*SHORT TASK:* Reproduce, word for word, everything in the material from the line containing "You are a computer-use" down to the line containing "pos(1184,302)", including both of those lines.
###
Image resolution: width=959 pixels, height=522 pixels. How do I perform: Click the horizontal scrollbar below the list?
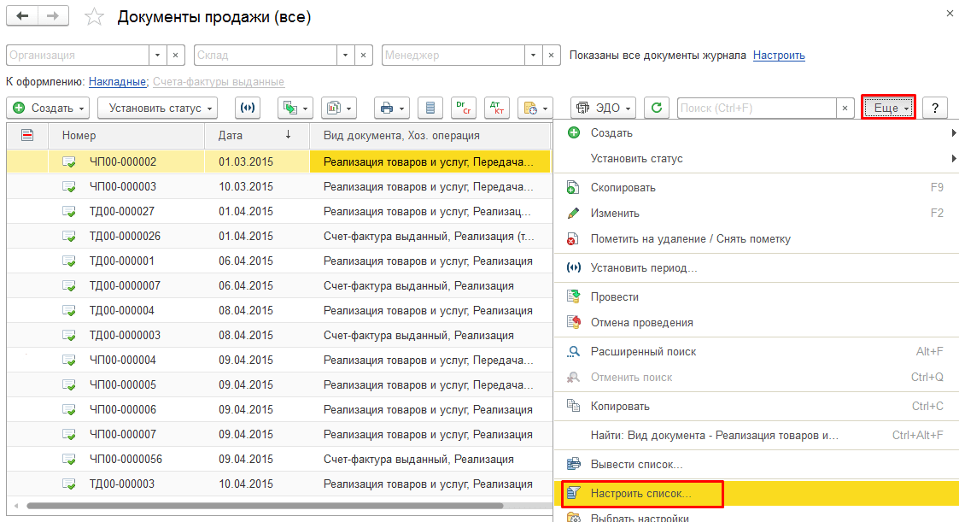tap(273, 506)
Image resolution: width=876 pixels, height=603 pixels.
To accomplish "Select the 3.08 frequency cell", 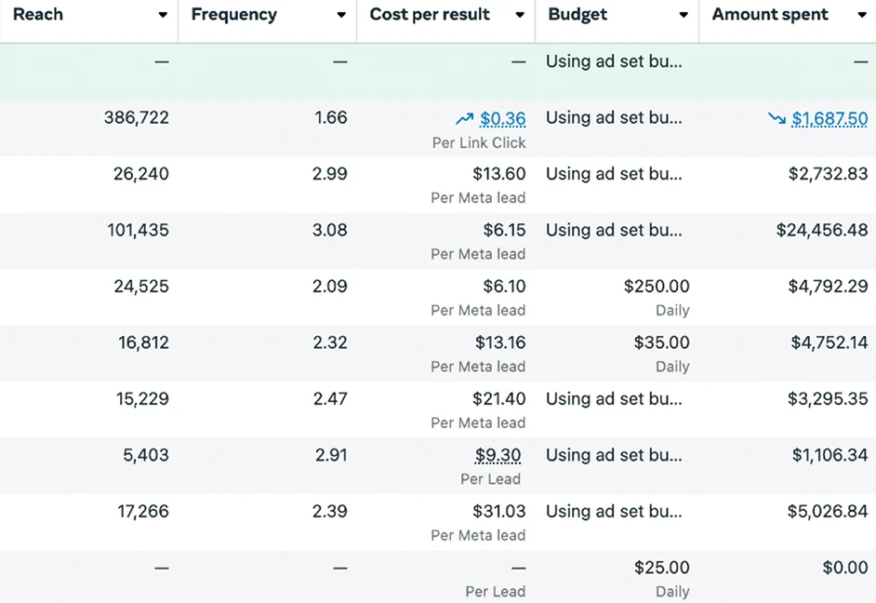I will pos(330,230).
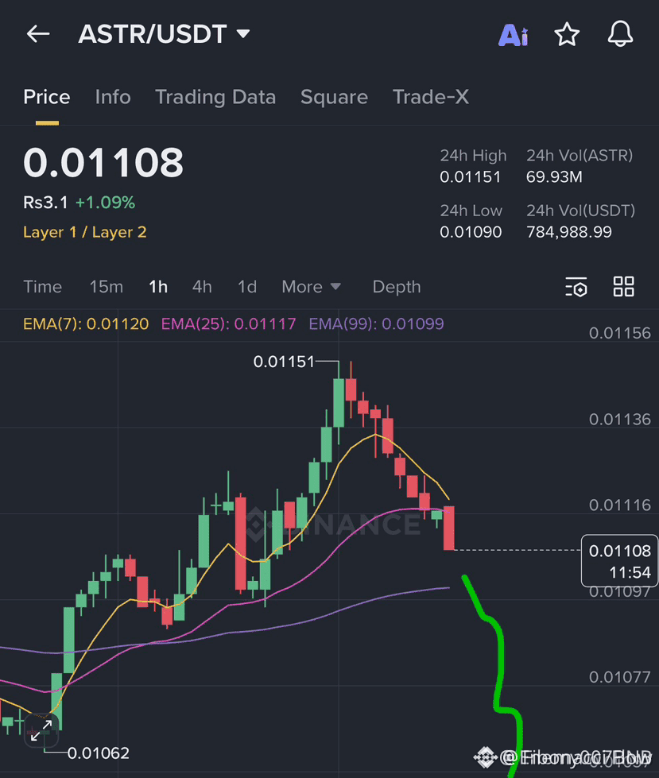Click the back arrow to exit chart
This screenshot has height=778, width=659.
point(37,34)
###
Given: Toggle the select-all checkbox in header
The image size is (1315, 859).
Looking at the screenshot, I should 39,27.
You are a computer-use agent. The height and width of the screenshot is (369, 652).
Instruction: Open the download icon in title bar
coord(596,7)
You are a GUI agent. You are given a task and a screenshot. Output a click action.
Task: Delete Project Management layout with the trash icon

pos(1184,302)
###
*TASK ANSWER:*
You are a computer-use agent. The height and width of the screenshot is (369, 652).
Instruction: Open the download icon in title bar
coord(596,7)
You are a GUI agent. You are given a task and a screenshot. Output a click action.
Task: Delete Project Management layout with the trash icon

pos(1184,302)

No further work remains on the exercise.